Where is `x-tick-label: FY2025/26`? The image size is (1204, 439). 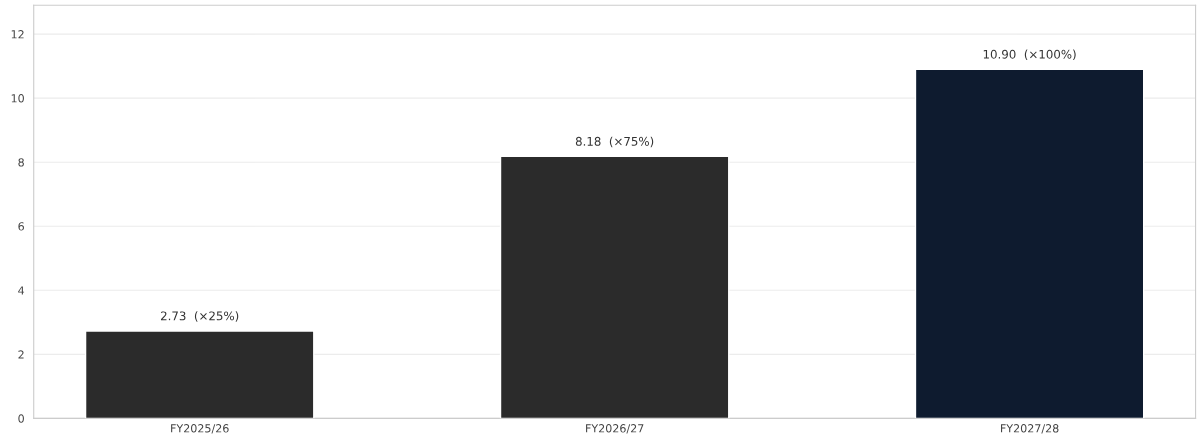 x-tick-label: FY2025/26 is located at coordinates (200, 429).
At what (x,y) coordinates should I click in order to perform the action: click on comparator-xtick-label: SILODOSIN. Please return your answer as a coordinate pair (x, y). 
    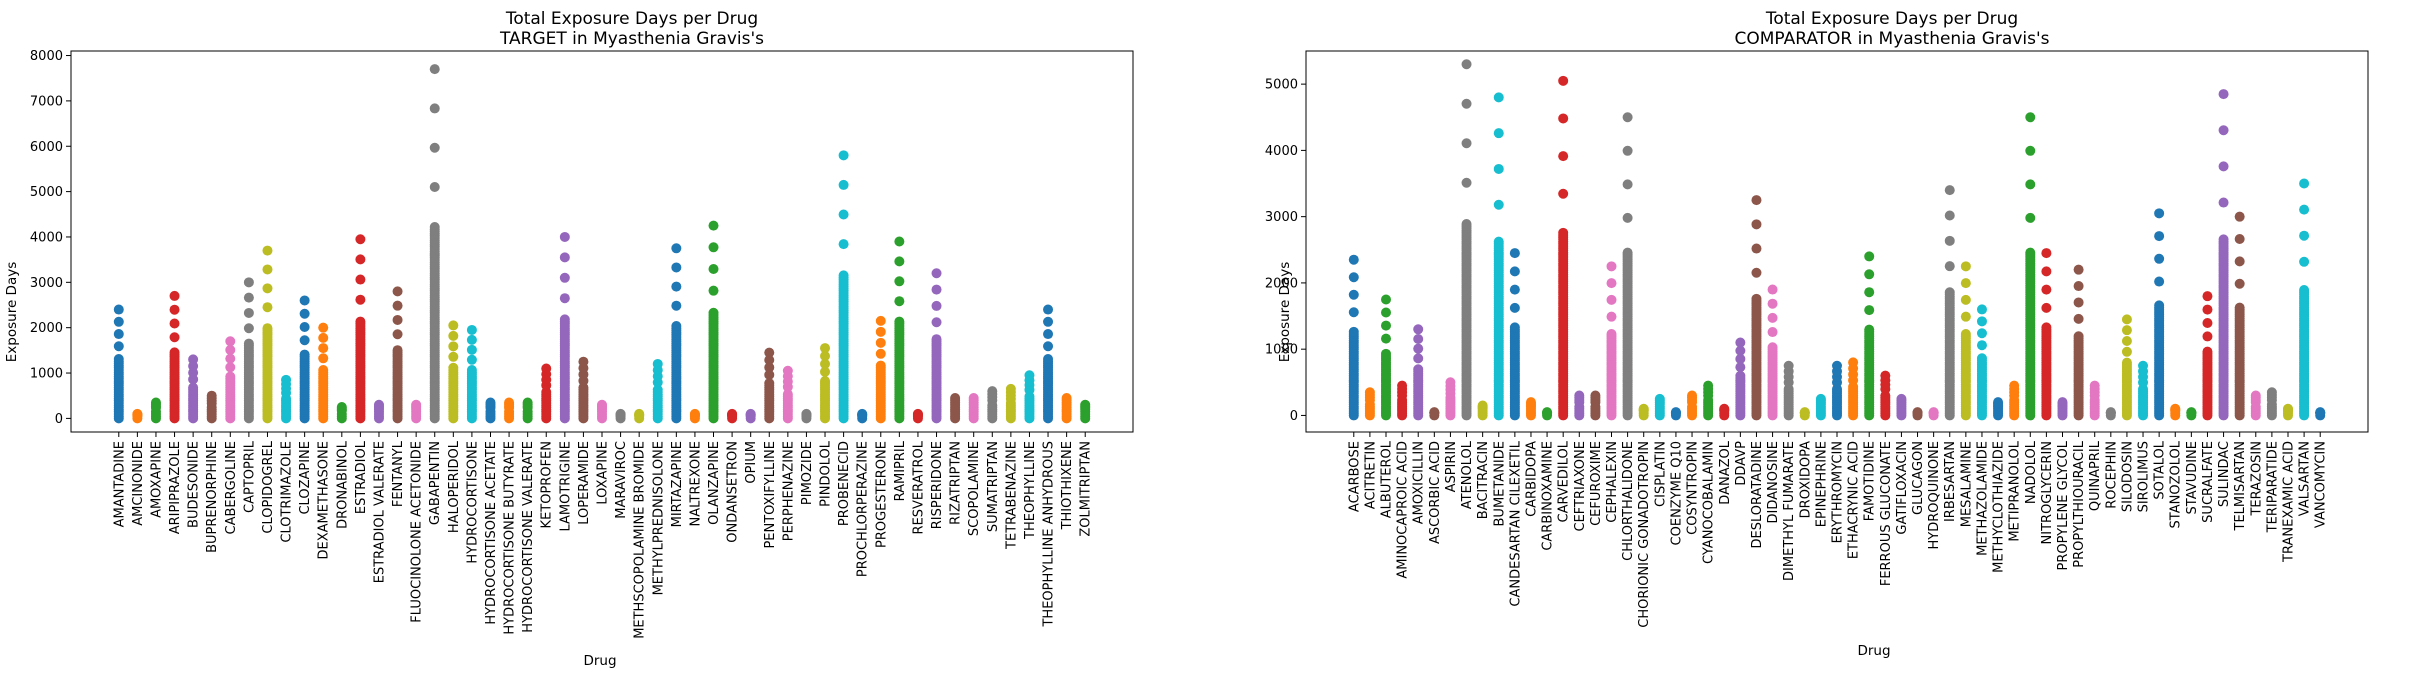
    Looking at the image, I should click on (2128, 476).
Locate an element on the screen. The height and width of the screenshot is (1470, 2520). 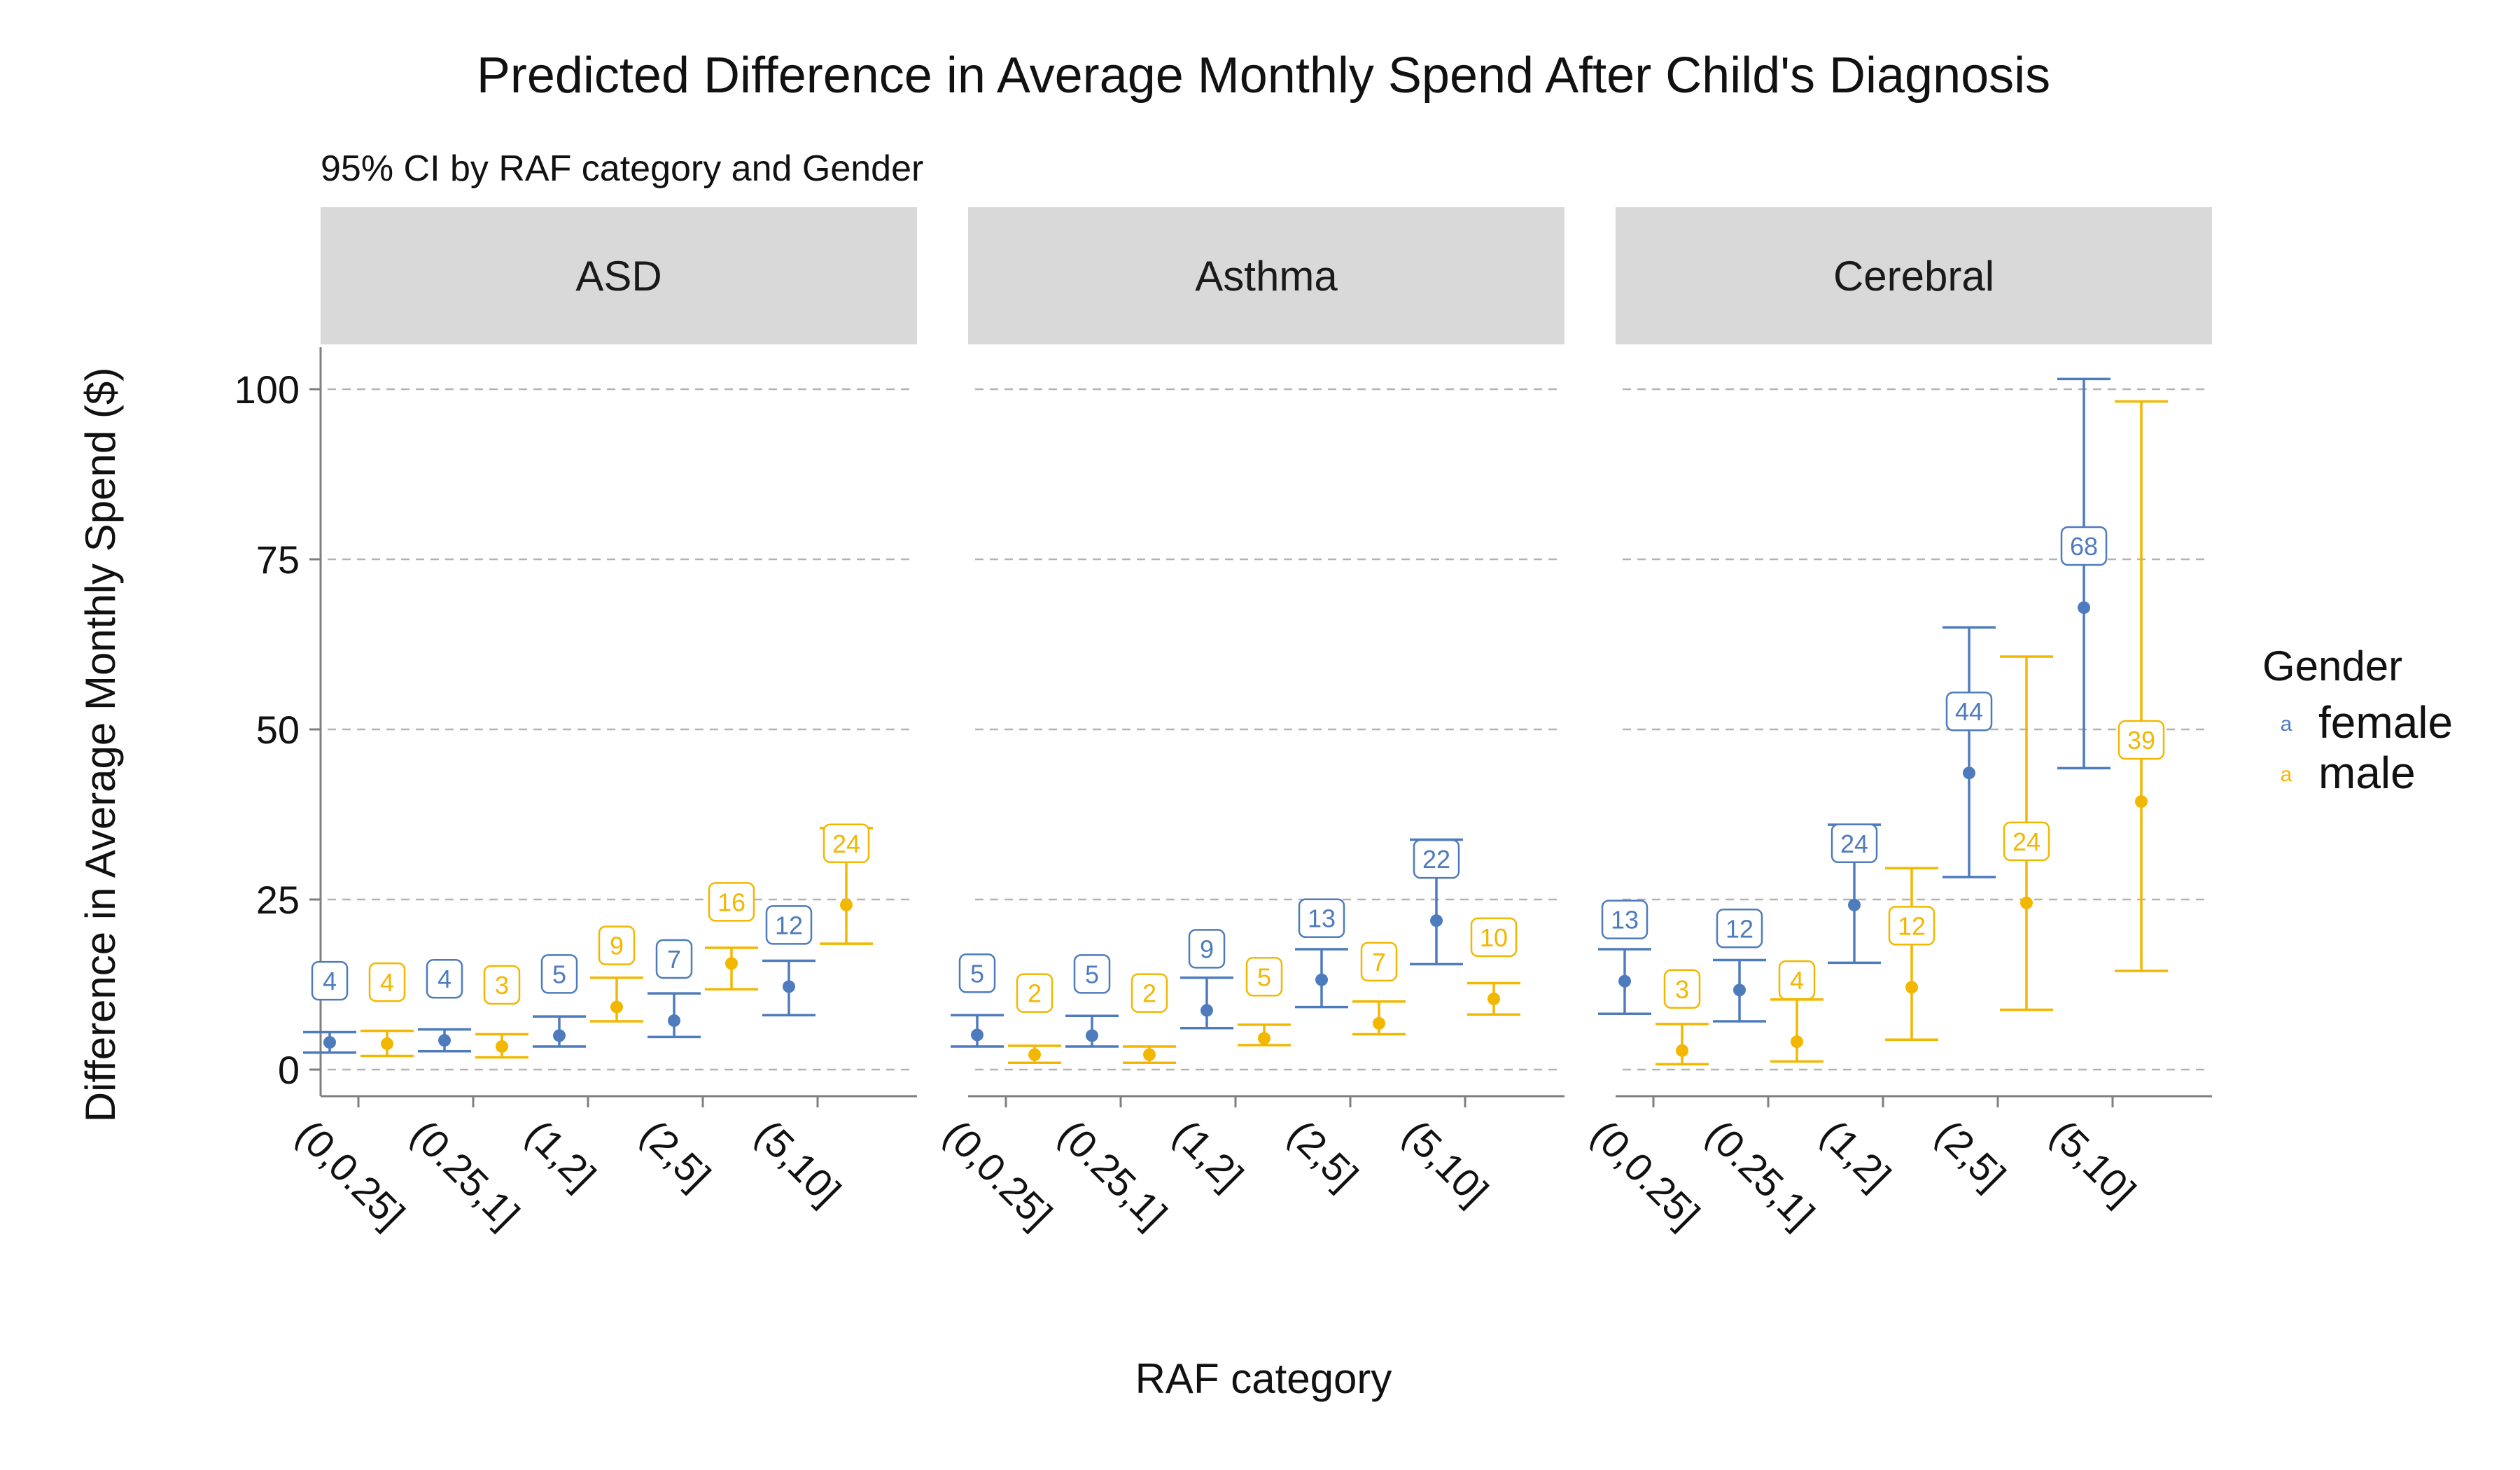
series-male: 2 2 5 7 10 is located at coordinates (1264, 991).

+ + + + +

Copy the rows word for word, starting at the line that contains "Locate an element" and continuing through the end of the rows, including both ends. Omit the pictures from your copy.

SOLUTION TO THE EXERCISE »
Locate an element on the screen. The height and width of the screenshot is (1470, 2520). 
series-male: 2 2 5 7 10 is located at coordinates (1264, 991).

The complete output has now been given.